I won’t be quitting King any time soon, though. Yes, I will pay closer attention to the fine print that lets me know whether I am picking up a novel by a novelist I value, a collection of short stories by a writer of short fiction whom I value, or anything written by those rare few who have been tried and truly do cross genres amazingly well.

But you…you may love this one, so don’t listen to me. Just read it yourself, and let me know what you think!

The Monday Book – The Sentence by Louise Erdrich

Guest review by Janelle Bailey, retired Literature teacher.

Wow. What an amazing, wonderful, relevant and timely, well-written book. And what a very different book for Louise Erdrich!

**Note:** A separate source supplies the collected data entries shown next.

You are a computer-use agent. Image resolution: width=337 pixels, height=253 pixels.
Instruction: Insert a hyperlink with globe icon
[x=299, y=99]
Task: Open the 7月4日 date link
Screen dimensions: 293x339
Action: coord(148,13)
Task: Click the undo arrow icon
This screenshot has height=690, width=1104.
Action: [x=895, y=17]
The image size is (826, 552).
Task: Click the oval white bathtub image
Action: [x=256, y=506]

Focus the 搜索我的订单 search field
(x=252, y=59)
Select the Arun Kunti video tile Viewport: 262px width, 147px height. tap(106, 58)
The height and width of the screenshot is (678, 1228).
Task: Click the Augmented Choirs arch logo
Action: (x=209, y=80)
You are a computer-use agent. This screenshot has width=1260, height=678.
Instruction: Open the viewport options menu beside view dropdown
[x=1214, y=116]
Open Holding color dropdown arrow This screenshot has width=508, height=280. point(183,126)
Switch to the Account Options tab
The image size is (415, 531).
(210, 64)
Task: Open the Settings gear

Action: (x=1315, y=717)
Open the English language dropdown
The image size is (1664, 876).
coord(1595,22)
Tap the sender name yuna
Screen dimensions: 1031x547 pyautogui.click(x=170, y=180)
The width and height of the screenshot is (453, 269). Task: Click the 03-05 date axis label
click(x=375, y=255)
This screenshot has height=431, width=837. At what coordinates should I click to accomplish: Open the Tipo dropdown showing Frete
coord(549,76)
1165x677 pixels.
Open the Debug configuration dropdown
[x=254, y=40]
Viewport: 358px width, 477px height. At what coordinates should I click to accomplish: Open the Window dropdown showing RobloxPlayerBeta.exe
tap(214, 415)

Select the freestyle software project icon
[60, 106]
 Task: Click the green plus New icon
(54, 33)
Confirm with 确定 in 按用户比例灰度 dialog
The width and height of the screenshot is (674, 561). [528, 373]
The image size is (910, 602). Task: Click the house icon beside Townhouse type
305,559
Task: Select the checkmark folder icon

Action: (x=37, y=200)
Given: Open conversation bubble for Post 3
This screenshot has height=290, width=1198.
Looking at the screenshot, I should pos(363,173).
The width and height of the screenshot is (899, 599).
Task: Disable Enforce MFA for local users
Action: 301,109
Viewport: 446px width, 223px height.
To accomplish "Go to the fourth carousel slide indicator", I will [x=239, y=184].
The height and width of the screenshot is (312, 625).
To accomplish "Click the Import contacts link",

I have read many of her books and have always decided to read her when I was prepared to engage in either dark or Native American experience or dark, Native American experience…but almost always (minus one book!) able to trust that I’d be engaging with smart and really good writing and that I’d come out on the other end better for the experience and the time spent there. (Okay, that one book was Future Home of the Living God; maybe I just didn’t get it.)

But opening up The Sentence has taken me on a tremendous adventure and, I think, directly into Louise Erdrich herself. She even terms it, albeit in the voice and term of a different situation, “autofiction.” I get it! Autobiographical fiction…not memoir but a special blurring of autobiographical fact but spun as fiction. This is the first I’ve seen the term, but it is completely apt! And it gives me the means to re-see and talk anew about, say, Ayad Akhtar’s Homeland Elegies. I think that’s what that is, too.

So this is all to say that Louise Erdrich is a character in this novel…that is written by Louise Erdrich. And the bookstore that Louise Erdrich owns, Birchbark Books, located in St. Paul, Minnnesota, is both real and a specific setting in this novel. And I LOVE that I have been there multiple times, know it exactly as it is described here, have never seen Ms. Erdrich there herself, unfortunately, though I have absolutely entered the store with hope of that every single time. And I have eaten multiple brunches at the elegant and simple restaurant just two doors away that is also mentioned here, along with the school across the little busy road. So in all of these things, there is truth and reality and fact. And that is the case, also, with much that the book so relevantly for its contemporary and current setting of time also discusses: the pandemic, the shutting down of all things, the “abundance of caution” with which many of us proceed, the strange dismissal by so many of science and the horror of their choosing conspiracy and some strange idolatry over everyone else’s desire to do right by and for alllllll involved. Okay, in all honesty, those issues are actually presented more subtly and are more PC in the book than I feel them myself. Erdrich is so smart. The novel does have a thoughtful character assert that: “I really believe that to live inauthentically is to live in a sort of hell” (347).

This book is set in and addresses the realities, too, of George Floyd’s death and all that followed, police officers and that work as a reality and conundrum at the moment, including this novel’s main character’s husband being a former tribal officer and his grandmother’s warning him long ago to “Watch out…for when that uniform starts to wear you” (283). Wow.

Additionally, I am entangled in notes of all of the authors and books that are mentioned within this book, that wonderful thing happening when authors reference titles and authors known to the reader so engaged anew in the mind of the author and feeling that very special reading kismet as well as frantically wishing to also read and soon everything mentioned not already read or shared by the reader.

And there are so many other good things layered in this book–families and culture and tradition and love and heartbreak and most especially spirits–and which, if you read my reviews with any consistency, you know I never reveal all details thereof, for I never aim to spoil but to strongly encourage you, in this case, to also read the book…so that we can talk about it together and share our reading heads and reading hearts and build a community and a bridge to an even better way of living…together.

Read this one and soon. I do not think you will be disappointed.